UEPA - Universidade do Estado do Pará - Belém — Prova 2015
Paciente do sexo masculino, 62 anos, veio ao pronto-socorro com quadro de tosse produtiva com expectoração amarelada e febre há 4 dias. Há um dia passou a apresentar cansaço fácil. Nega comorbidades. Ao exame físico: Glasgow = 15; pressão arterial = 130 x 90 mmHg; frequência cardíaca = 104 bpm; frequência respiratória = 26/minuto; temperatura = 38,5°C. Exames complementares – gasometria arterial: pH = 7,38 / pO2 = 68 mmHg / SatO2 = 94% em ar ambiente; ureia = 54 mg/dl; sódio = 136 mEq/L; glicemia = 145 mg/dl; hematócrito = 33,2%. RX de tórax = hipotransparência em base do pulmão direito, com broncograma aéreo, sem derrame pleural. Sobre o caso, a conduta mais adequada é:
A Pneumonia Adquirida na Comunidade (PAC) é uma infecção respiratória aguda comum, responsável por significativa morbidade e mortalidade, especialmente em idosos e pacientes com comorbidades. O diagnóstico precoce e a estratificação de risco são essenciais para determinar o local e o tipo de tratamento, otimizando os resultados e evitando internações desnecessárias. A epidemiologia da PAC varia conforme a idade e fatores de risco, sendo o Streptococcus pneumoniae o agente etiológico mais comum. O diagnóstico da PAC é clínico-radiológico, com sintomas como tosse, febre, dispneia e dor torácica, associados a um infiltrado novo na radiografia de tórax. A estratificação de risco é feita principalmente pelo escore CURB-65, que avalia confusão, ureia, frequência respiratória, pressão arterial e idade. No caso apresentado, o paciente tem 62 anos, FR 26, FC 104, T 38,5, pO2 68, SatO2 94% e ureia 54 mg/dl. Apenas a ureia confere 1 ponto no CURB-65, indicando baixo risco. A conduta terapêutica é guiada pela estratificação de risco. Pacientes com CURB-65 de 0-1 ponto podem ser tratados ambulatorialmente. Para esses pacientes sem comorbidades e sem uso recente de antibióticos, um macrolídeo (como azitromicina) é a escolha inicial. A internação em enfermaria é indicada para 2 pontos, e em UTI para 3 ou mais pontos, ou presença de critérios de gravidade maiores. O prognóstico é geralmente bom com tratamento adequado, mas a falha em estratificar corretamente pode levar a desfechos adversos.
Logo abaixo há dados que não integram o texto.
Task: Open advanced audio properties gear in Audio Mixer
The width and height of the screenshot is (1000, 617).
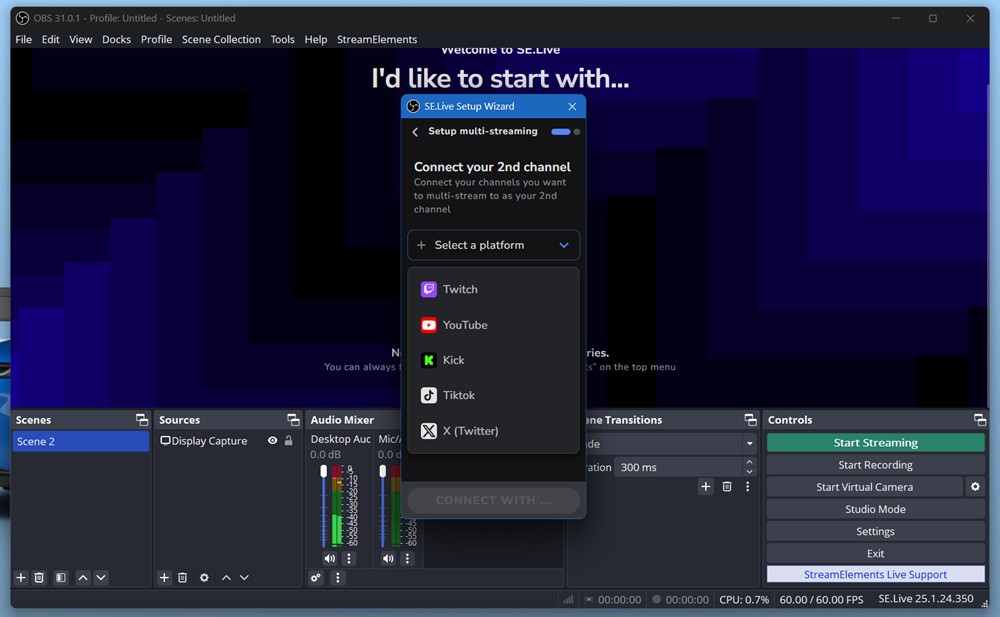Action: (316, 578)
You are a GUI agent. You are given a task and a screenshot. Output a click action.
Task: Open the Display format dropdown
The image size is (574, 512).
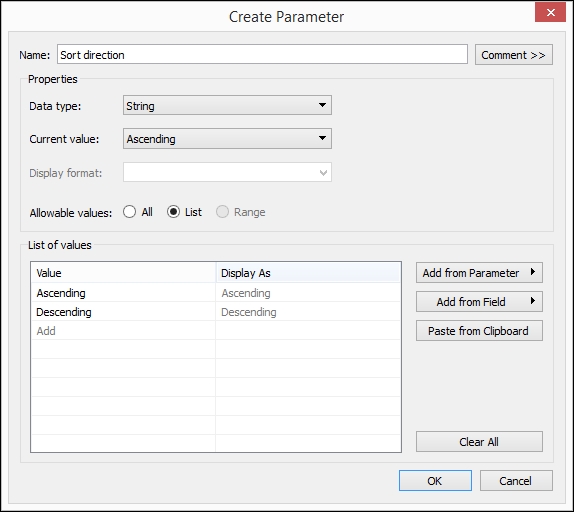point(227,172)
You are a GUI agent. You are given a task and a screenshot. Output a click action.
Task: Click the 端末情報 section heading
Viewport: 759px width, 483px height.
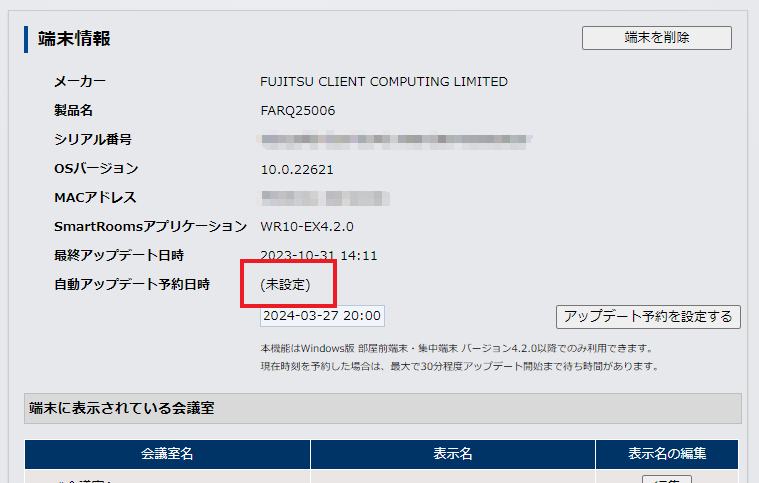(74, 39)
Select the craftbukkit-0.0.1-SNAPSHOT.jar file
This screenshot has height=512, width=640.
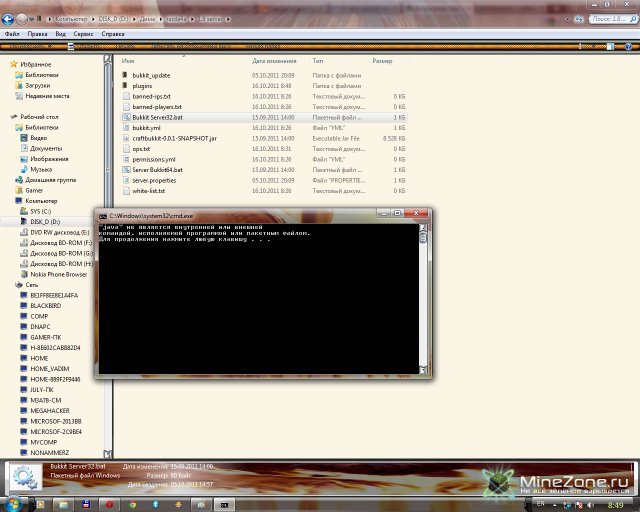click(x=176, y=138)
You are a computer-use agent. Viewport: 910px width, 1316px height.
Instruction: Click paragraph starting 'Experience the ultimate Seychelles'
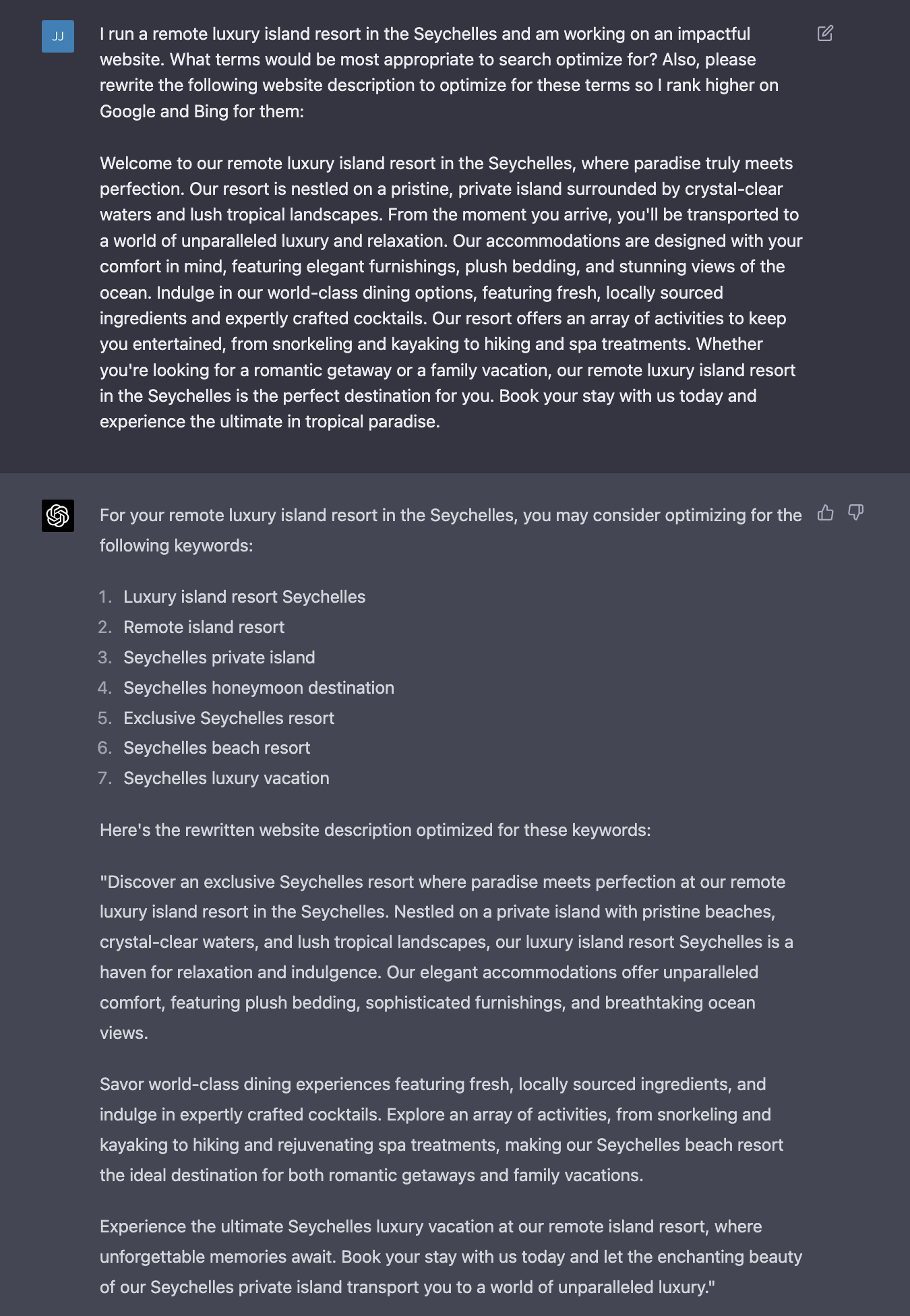[x=451, y=1257]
O escore CURB-65 avalia Confusão mental, Ureia > 50 mg/dL, Frequência Respiratória > 30 irpm, Pressão Arterial (sistólica < 90 mmHg ou diastólica < 60 mmHg) e Idade > 65 anos. Cada item vale 1 ponto.
Pacientes com 0 a 1 ponto no escore CURB-65, sem comorbidades significativas ou instabilidade clínica, podem ser tratados ambulatorialmente. Com 2 pontos, a internação em enfermaria é geralmente indicada.
Para pacientes ambulatoriais sem comorbidades e sem uso recente de antibióticos, um macrolídeo (azitromicina, claritromicina) ou doxiciclina são as opções de primeira linha. Em áreas com alta resistência a macrolídeos, uma fluoroquinolona respiratória pode ser considerada.